• [SELECTION]:
Sage Journals: Discover world-class research

Abstract

Keywords

record linkage record matching exchangeable linkage errors gaussian copula approximation missing information principle mixtures composite likelihood paradata

Near the end of my June 2013 President’s letter to the members of the International Association of Survey Statisticians, I described what I saw then as the “shape” of the science that survey statistics was evolving toward. I am still comfortable with that description:

Target populations are more dynamic, much less clearly defined (think networks) and much harder to measure. Furthermore, resources that can be targeted at a particular sample unit are much smaller. As a consequence, sampling design is moving away from its traditional emphasis on how selection is implemented to how samples from quite different sources, and of quite varying provenance, can be quickly integrated. Sampling inference will have to adapt to this new data collection paradigm, with the importance of sampling error much diminished, and a real need to come to grips with how basic ideas like uncertainty should be characterized in the resulting confusing mix of non-response errors, linking errors, measurement errors and model specification errors.

I am grateful to the editors of the Journal of Official Statistics for giving me the opportunity to expand here on some of the research implications arising from this change. It is well known that realized sample sizes are dropping in many parts of the world. The reasons for this vary but one consequence has been an explosion of interest in research related to small sample inference. But there has been another important change, reflecting the way survey data are assembled. More precisely, with Big Data now well and truly embedded in our social, political, economic and environmental infrastructure, there has been an accompanying increase in data sets that are not obtained via direct enumeration but are constructed by a process of integration of samples, registers, and other data sources, each containing a subset of the survey variables of interest. As with small sample inference, dealing with this relatively new data collection paradigm has inevitably required a model-based approach. We can no longer use the classical sampling ideas of the past century as our inferential framework, and a more complicated conceptual scaffolding is required. This is clear from the collection of papers contained in Zhang and Chambers (2019).

• [INFORMATION PROVIDED]:
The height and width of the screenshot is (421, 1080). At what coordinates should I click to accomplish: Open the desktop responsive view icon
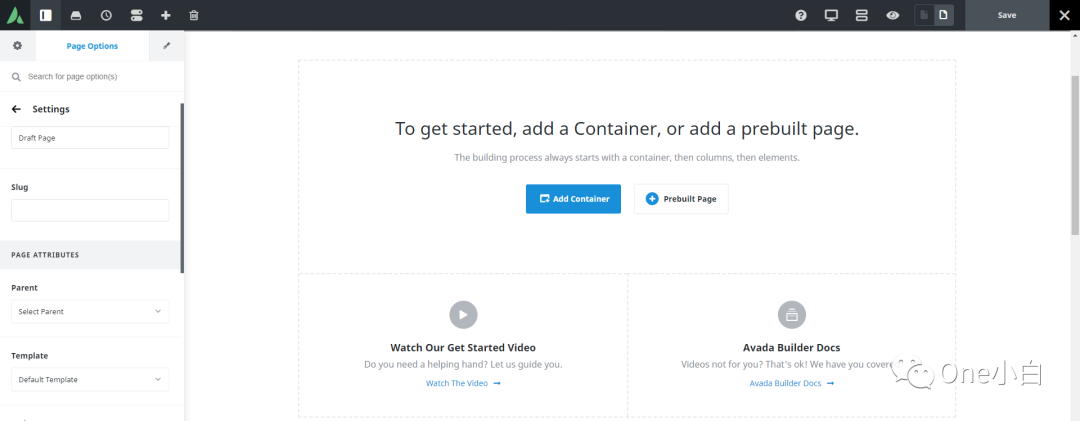pyautogui.click(x=831, y=15)
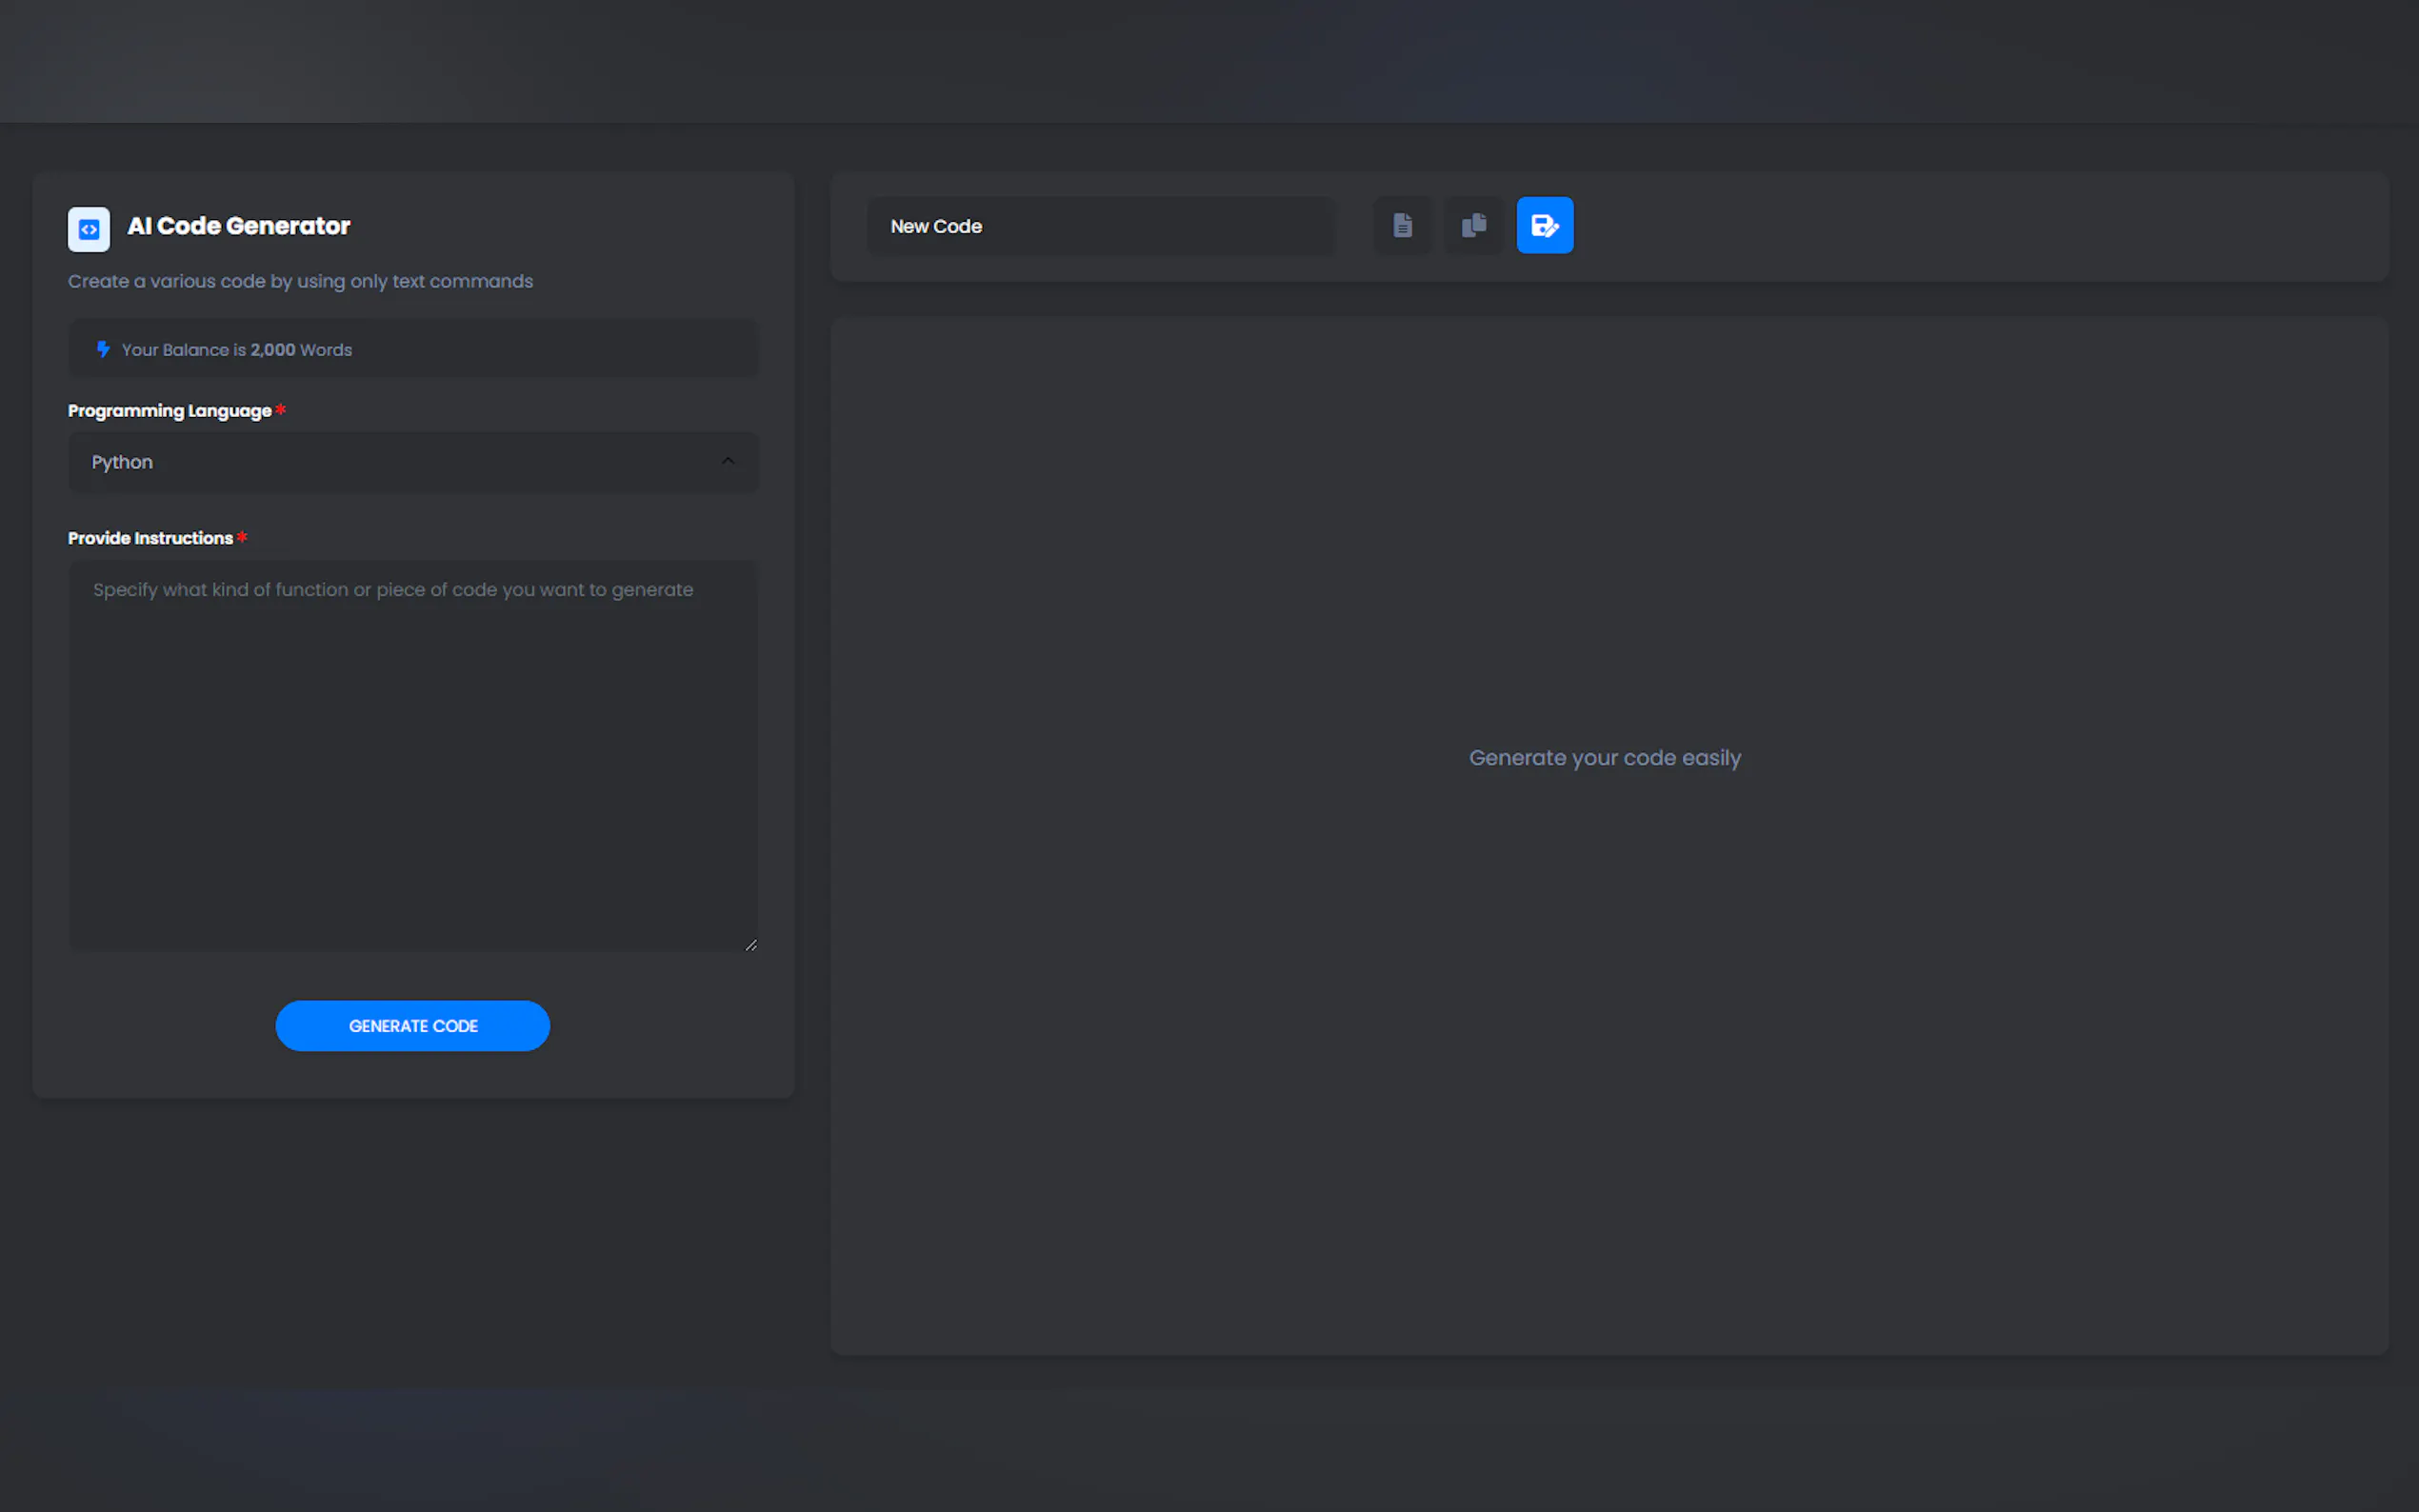
Task: Click the red asterisk beside Provide Instructions
Action: (242, 537)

• [WHAT NEEDS TO BE DONE]:
Please say whether each statement below agrees with the passage on survey statistics, answering yes or no and quoting the deciding words of the passage.
1. The June 2013 letter was written to the members of the International Association of Survey Statisticians.
2. Realized sample sizes are rising in many parts of the world.
3. The classical sampling ideas of the past century can still serve as the inferential framework.

• [RESULT OF THIS EXERCISE]:
1. Yes: "my June 2013 President’s letter to the members of the International Association of Survey Statisticians"
2. No: "realized sample sizes are dropping in many parts of the world"
3. No: "We can no longer use the classical sampling ideas of the past century as our inferential framework"